Versorgen Sie auch demenzerkrankte oder allgemein kognitiv eingeschränkte Pflegebedürftige? Ich kann es mir gut vorstellen, haben die kognitiven Einschränkungen doch in den letzten Jahren signifikant zugenommen. Die tagtägliche Betreuung ist dabei eine echte Herausforderung, die all unsere Kollegen, den Demenzerkrankten selbst und auch die Angehörigen in höchstem Maße betrifft. Die Grundfrage für Sie als Pflegefachkraft dabei lautet: „Wie will ich meine zu Pflegenden abholen?“ Darüber sollten Sie in aller Ruhe und fern des Alltags einmal in Ruhe nachdenken. Dieser Artikel unterstützt Sie dabei.
Praxiserlebnis: Letzte Woche war ich in einem Pflegeheim zu Gast und habe die Mitarbeiter dort zum Thema „PeBeM“ geschult. In der Pause hat mir die PDL die Einrichtung gezeigt. Dabei sind wir an einer Bank vorbeigekommen, auf der eine Pflegekundin saß. Erst auf den 2. Blick habe ich gesehen, dass hinter der Bank auch ein Bushaltestellen-Schild stand. „Na, Frau Schmidt, warten Sie noch auf den Bus? Der kommt sicher gleich“, hat die Pflegedienstleitung im Vorbeigehen gesagt. Zu mir meinte sie: „Von der Einrichtung dieser Bushaltestelle profitieren meine Mitarbeiter enorm!

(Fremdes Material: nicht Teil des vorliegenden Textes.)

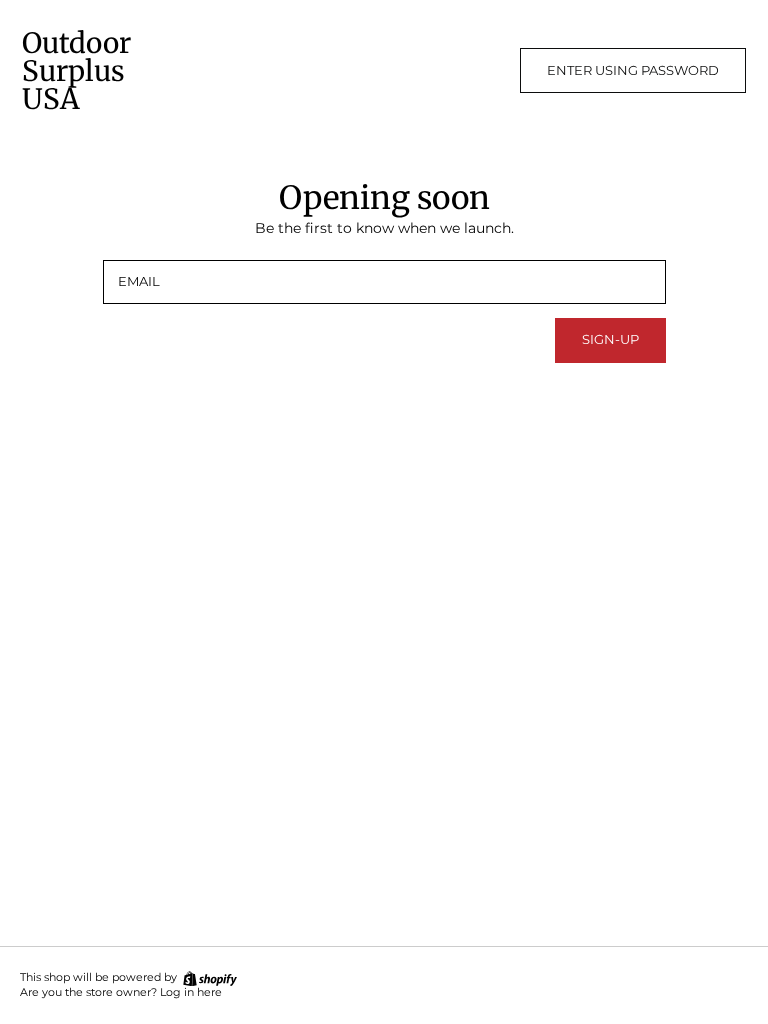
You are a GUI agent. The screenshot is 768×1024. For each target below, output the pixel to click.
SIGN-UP (610, 339)
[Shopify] (208, 977)
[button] (633, 70)
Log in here (191, 993)
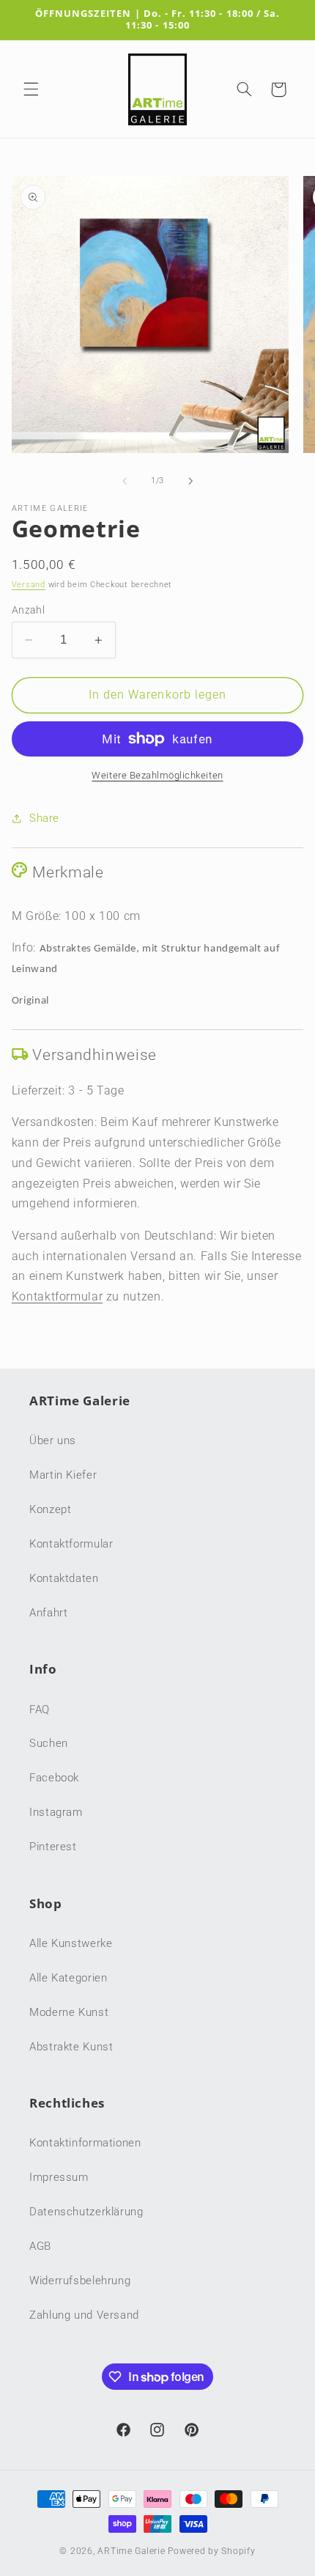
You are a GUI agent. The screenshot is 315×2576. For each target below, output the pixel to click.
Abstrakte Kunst (71, 2046)
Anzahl (28, 610)
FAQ (39, 1709)
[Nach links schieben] (124, 481)
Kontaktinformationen (85, 2142)
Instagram (56, 1812)
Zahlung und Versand (84, 2315)
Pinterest (53, 1846)
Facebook (54, 1777)
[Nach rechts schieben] (190, 481)
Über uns (52, 1440)
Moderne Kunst (68, 2012)
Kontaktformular (57, 1296)
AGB (40, 2246)
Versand (28, 584)
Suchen (48, 1743)
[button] (31, 89)
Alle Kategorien (68, 1977)
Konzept (50, 1509)
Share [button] (44, 818)
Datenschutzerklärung (86, 2211)
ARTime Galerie (131, 2551)
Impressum (59, 2177)
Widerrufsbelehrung (79, 2280)
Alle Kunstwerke (70, 1943)
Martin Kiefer (63, 1475)
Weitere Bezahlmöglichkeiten (157, 775)
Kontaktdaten (64, 1578)
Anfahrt (48, 1612)
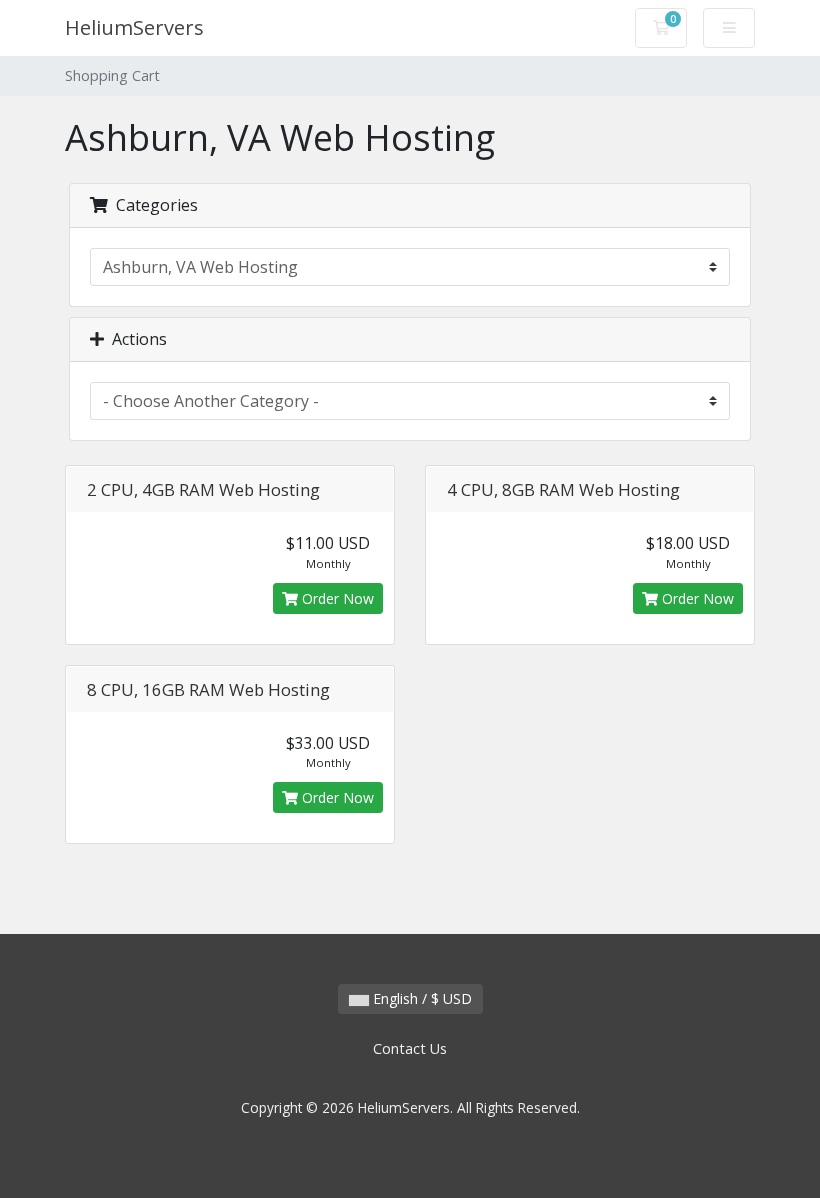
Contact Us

Viele unserer hinlaufgefährdeten Bewohner nehmen die Wartebank gut an und gehen nicht mehr nach draußen, wie es früher immer der Fall war. Die Pflege und Betreuungskräfte sind entlastet und die Bewohner kommen an der Haltestelle zur Ruhe. Nach einiger Zeit haben sie dann vergessen, dass sie auf den Bus warten, und gehen wieder auf ihren Wohnbereich zurück – eine Win-win-Situation für alle!“ Ich habe mich gefragt, ob das wirklich so ist, denn Frau Schmidt sah gar nicht glücklich aus.
Verschiedene Konzepte und Ansätze
Haben Sie Ähnliches auch schon erlebt? Fake-Bushaltestellen, Fake-Türen oder andere Tools, die eine bewusste Täuschung des kognitiv eingeschränkten Bewohners zum Ziel haben, haben vor ein paar Jahren ziemlich geboomt. Natürlich nicht in schlechter Absicht: Man wollte damit vielmehr erreichen, dass die zu Pflegenden entspannter, weniger gestresst sind und weniger die Einrichtung verlassen.